■ **Exercise**:
Please return only the lines between the line with "This screenshot has" and the final line of the entries, both included, and exclude pictures.

- Opening Delimiter -

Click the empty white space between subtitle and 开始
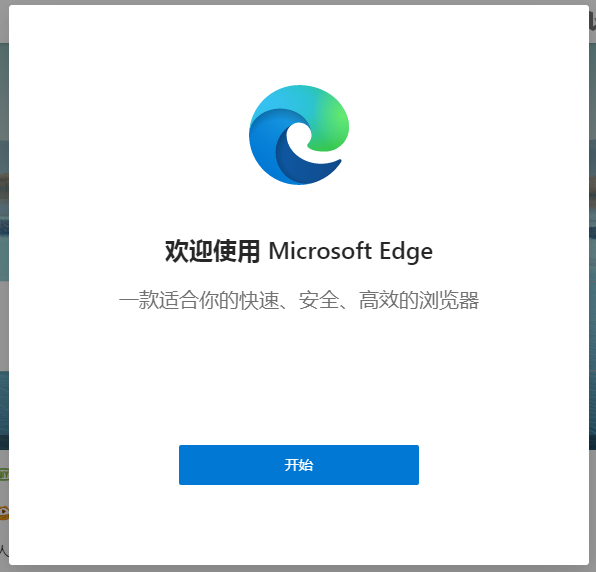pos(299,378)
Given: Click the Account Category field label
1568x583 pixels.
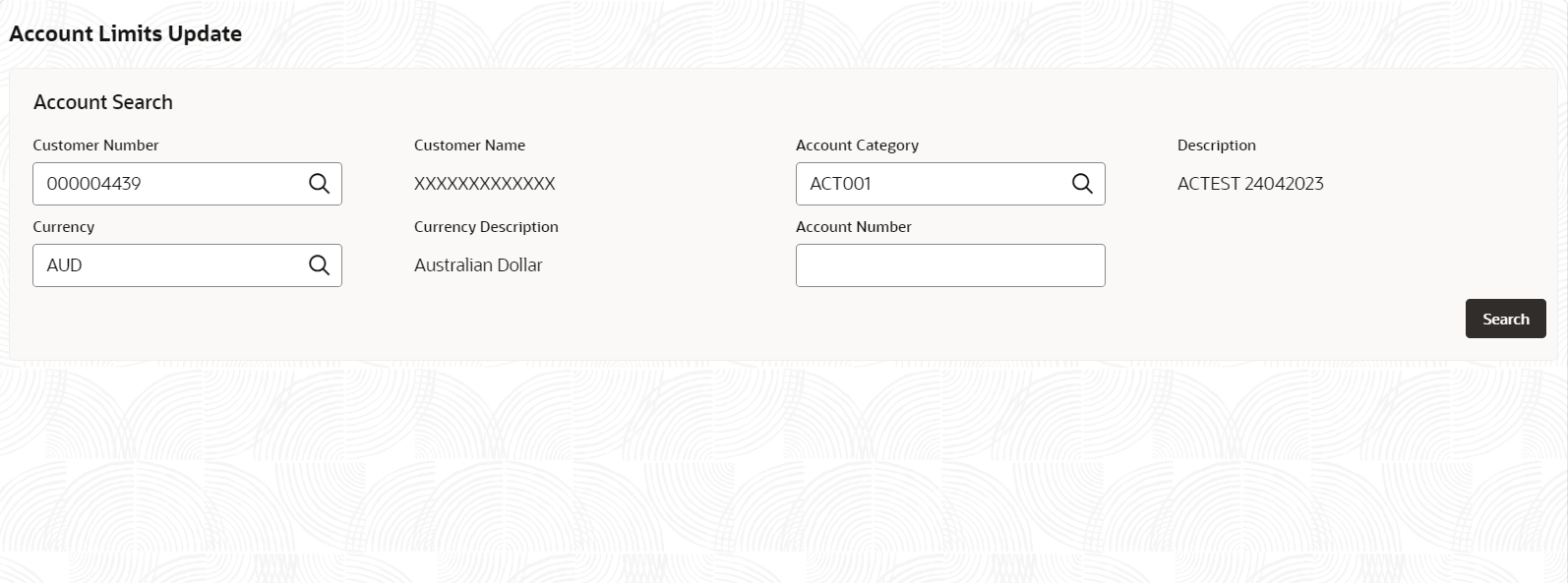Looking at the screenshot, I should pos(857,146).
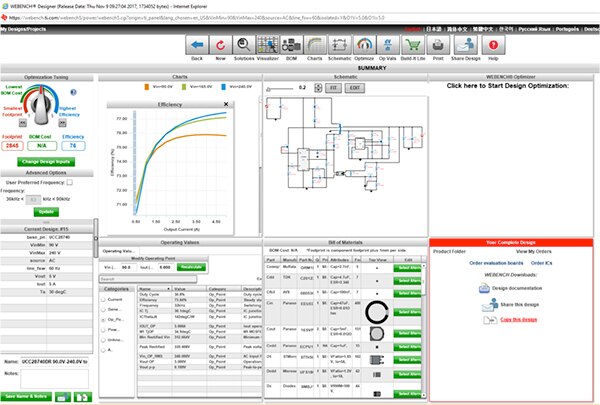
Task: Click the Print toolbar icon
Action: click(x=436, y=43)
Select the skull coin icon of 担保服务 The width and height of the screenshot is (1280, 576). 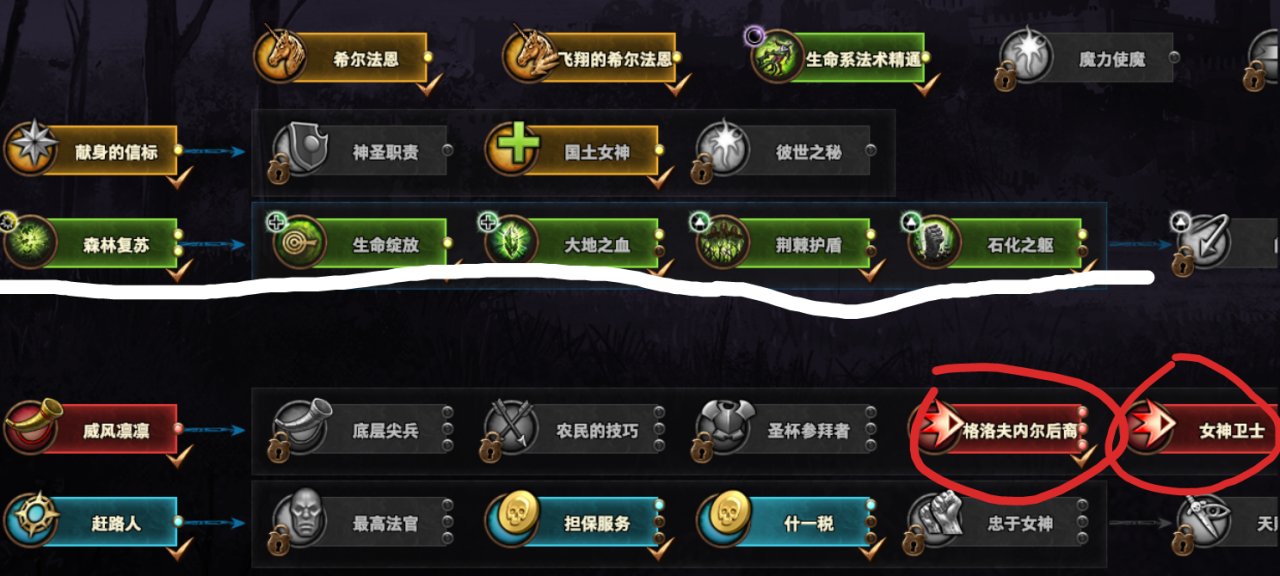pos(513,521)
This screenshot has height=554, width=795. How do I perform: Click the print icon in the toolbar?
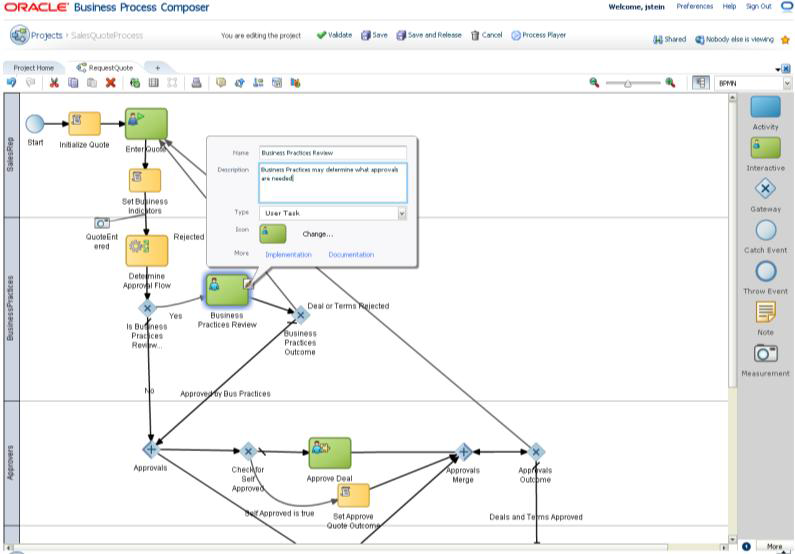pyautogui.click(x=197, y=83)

- Closing Delimiter -

■ **Task output**:
This screenshot has height=554, width=795. How do I perform: Click the print icon in the toolbar?
pyautogui.click(x=197, y=83)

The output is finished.